Task details: Copy all lines in the data that contain the string "computer".

□ □ □ □

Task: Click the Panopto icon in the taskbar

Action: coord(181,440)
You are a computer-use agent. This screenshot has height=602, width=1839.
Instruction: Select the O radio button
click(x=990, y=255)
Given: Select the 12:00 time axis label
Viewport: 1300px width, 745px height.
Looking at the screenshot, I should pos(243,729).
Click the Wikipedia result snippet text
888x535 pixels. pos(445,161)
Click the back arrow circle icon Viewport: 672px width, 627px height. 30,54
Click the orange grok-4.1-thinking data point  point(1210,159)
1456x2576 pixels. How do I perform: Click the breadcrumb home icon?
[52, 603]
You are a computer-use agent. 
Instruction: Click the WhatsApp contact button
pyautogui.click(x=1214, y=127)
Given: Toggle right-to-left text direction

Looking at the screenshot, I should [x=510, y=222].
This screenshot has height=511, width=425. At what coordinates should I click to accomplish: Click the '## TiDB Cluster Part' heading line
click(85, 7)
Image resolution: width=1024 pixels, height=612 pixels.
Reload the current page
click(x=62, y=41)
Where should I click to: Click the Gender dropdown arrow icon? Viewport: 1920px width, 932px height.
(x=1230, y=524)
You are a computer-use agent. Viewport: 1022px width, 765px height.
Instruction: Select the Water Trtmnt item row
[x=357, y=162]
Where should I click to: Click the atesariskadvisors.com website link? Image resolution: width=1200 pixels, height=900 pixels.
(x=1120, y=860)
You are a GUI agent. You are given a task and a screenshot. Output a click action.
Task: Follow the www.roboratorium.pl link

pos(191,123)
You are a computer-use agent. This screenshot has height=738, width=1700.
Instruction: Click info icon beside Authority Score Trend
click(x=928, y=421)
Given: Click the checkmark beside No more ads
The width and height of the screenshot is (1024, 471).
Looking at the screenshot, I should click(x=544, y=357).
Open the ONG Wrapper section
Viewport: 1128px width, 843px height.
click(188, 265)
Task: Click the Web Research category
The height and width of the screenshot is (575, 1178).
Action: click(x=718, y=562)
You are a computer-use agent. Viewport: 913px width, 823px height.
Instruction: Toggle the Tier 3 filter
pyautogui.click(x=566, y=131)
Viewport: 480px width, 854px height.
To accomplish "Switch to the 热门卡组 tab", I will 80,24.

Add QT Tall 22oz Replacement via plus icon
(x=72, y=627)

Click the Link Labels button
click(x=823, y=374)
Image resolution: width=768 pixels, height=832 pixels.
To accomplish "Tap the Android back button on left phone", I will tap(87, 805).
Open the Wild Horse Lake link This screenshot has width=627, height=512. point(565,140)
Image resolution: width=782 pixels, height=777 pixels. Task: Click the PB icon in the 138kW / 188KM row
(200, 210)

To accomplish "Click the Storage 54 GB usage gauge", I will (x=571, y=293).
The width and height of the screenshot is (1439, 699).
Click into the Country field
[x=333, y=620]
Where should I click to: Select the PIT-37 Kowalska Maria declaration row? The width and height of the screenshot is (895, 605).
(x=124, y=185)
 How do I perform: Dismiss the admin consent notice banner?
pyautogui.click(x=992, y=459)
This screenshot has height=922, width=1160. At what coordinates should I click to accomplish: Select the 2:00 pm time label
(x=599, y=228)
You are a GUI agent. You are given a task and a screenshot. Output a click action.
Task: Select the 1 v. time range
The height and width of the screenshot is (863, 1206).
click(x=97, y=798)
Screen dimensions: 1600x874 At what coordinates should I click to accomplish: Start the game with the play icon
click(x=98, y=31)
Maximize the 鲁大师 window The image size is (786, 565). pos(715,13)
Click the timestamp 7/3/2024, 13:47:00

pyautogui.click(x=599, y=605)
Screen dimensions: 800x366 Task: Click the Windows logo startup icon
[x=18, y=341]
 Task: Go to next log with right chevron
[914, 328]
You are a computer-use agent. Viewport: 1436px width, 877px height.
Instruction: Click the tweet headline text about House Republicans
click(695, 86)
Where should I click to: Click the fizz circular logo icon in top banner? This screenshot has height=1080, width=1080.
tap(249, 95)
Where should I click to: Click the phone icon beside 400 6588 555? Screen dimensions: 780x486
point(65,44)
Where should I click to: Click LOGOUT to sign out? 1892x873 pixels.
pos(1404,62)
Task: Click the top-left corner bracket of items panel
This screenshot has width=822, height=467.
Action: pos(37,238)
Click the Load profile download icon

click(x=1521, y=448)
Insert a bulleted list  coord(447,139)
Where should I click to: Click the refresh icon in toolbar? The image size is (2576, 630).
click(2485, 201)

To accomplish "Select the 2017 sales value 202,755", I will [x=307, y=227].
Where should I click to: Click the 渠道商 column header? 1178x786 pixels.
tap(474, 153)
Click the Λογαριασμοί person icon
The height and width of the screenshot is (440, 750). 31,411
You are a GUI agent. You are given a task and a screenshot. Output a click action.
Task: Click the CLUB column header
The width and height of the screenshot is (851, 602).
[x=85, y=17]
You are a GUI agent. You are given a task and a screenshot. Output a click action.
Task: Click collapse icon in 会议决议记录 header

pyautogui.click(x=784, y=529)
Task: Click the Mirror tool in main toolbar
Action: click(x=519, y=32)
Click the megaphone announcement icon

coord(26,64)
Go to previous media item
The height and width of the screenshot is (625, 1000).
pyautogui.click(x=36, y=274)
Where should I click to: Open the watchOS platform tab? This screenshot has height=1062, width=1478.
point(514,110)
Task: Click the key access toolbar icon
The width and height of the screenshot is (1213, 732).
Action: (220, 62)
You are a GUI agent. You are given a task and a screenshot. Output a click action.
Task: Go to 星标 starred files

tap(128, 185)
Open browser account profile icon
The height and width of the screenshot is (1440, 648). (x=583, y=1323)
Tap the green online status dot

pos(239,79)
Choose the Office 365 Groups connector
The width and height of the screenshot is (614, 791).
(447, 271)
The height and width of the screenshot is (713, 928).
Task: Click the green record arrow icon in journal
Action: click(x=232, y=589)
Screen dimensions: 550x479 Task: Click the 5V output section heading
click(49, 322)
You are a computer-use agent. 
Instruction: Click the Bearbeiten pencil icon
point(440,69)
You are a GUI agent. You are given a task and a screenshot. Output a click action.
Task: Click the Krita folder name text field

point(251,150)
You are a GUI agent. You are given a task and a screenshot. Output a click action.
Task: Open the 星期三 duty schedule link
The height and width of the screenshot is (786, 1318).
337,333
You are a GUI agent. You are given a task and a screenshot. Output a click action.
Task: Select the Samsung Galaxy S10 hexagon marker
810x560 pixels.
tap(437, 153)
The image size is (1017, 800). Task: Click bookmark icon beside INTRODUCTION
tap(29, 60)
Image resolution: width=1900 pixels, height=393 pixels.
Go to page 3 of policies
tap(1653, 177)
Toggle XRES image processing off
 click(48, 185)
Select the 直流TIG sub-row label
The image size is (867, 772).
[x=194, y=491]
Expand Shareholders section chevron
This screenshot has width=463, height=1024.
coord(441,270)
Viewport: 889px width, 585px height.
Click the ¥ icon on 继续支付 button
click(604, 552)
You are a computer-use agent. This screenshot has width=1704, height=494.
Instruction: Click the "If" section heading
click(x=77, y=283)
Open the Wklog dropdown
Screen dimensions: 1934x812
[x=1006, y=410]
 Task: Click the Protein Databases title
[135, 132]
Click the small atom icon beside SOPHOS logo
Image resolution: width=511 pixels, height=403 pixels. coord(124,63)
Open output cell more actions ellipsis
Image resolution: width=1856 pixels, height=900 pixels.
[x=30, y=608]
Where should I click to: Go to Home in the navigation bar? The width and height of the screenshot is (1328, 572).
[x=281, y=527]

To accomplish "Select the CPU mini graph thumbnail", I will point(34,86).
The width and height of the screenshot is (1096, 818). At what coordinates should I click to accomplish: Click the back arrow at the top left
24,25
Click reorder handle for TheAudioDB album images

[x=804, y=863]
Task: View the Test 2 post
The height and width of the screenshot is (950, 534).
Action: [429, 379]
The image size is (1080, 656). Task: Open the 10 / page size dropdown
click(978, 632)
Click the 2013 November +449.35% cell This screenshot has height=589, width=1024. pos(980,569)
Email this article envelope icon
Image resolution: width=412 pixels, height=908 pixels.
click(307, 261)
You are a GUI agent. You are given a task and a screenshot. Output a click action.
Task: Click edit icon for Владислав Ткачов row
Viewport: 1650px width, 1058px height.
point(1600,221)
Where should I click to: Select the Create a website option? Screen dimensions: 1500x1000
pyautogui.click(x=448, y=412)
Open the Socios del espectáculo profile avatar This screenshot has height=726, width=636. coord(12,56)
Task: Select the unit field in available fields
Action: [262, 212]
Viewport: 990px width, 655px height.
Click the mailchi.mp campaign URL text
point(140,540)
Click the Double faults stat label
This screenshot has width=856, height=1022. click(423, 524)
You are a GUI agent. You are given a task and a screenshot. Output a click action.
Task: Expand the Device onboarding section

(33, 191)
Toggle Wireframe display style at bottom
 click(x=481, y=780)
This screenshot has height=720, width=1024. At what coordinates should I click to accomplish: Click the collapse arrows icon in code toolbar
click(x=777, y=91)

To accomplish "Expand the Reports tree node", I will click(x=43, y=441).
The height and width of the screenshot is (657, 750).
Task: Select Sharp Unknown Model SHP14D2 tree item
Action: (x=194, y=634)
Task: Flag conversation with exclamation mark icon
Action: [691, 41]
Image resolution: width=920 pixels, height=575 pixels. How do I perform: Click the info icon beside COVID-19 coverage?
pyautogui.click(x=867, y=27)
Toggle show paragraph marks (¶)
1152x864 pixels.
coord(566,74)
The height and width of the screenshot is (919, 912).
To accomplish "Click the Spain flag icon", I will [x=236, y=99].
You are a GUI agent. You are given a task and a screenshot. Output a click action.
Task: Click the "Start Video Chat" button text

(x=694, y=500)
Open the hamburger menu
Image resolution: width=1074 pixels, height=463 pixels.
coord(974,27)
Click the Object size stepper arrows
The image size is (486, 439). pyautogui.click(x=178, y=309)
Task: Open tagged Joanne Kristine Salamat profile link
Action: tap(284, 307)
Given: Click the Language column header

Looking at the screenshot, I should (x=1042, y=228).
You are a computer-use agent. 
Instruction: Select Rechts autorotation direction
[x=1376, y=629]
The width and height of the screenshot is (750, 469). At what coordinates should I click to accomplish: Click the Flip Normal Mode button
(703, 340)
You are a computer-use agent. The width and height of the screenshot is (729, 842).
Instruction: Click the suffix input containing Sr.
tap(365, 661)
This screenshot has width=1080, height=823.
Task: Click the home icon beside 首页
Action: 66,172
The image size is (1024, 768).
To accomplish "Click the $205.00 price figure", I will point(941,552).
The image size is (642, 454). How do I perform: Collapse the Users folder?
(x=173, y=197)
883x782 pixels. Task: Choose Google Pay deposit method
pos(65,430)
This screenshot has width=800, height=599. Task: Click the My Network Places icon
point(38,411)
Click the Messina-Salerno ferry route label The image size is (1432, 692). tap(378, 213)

□ □ □ □

Answer box:
You are a computer-use agent. This screenshot has height=602, width=1839.
You are a computer-use agent. 
You are a computer-use agent. Viewport: 1022px width, 765px height.
You are a computer-use agent. This screenshot has height=738, width=1700.
You are a computer-use agent. Viewport: 913px width, 823px height.
You are a computer-use agent. Viewport: 1436px width, 877px height.
You are a computer-use agent. 
You are a computer-use agent. This screenshot has width=1704, height=494.
You are a computer-use agent. 
You are a computer-use agent. The width and height of the screenshot is (729, 842).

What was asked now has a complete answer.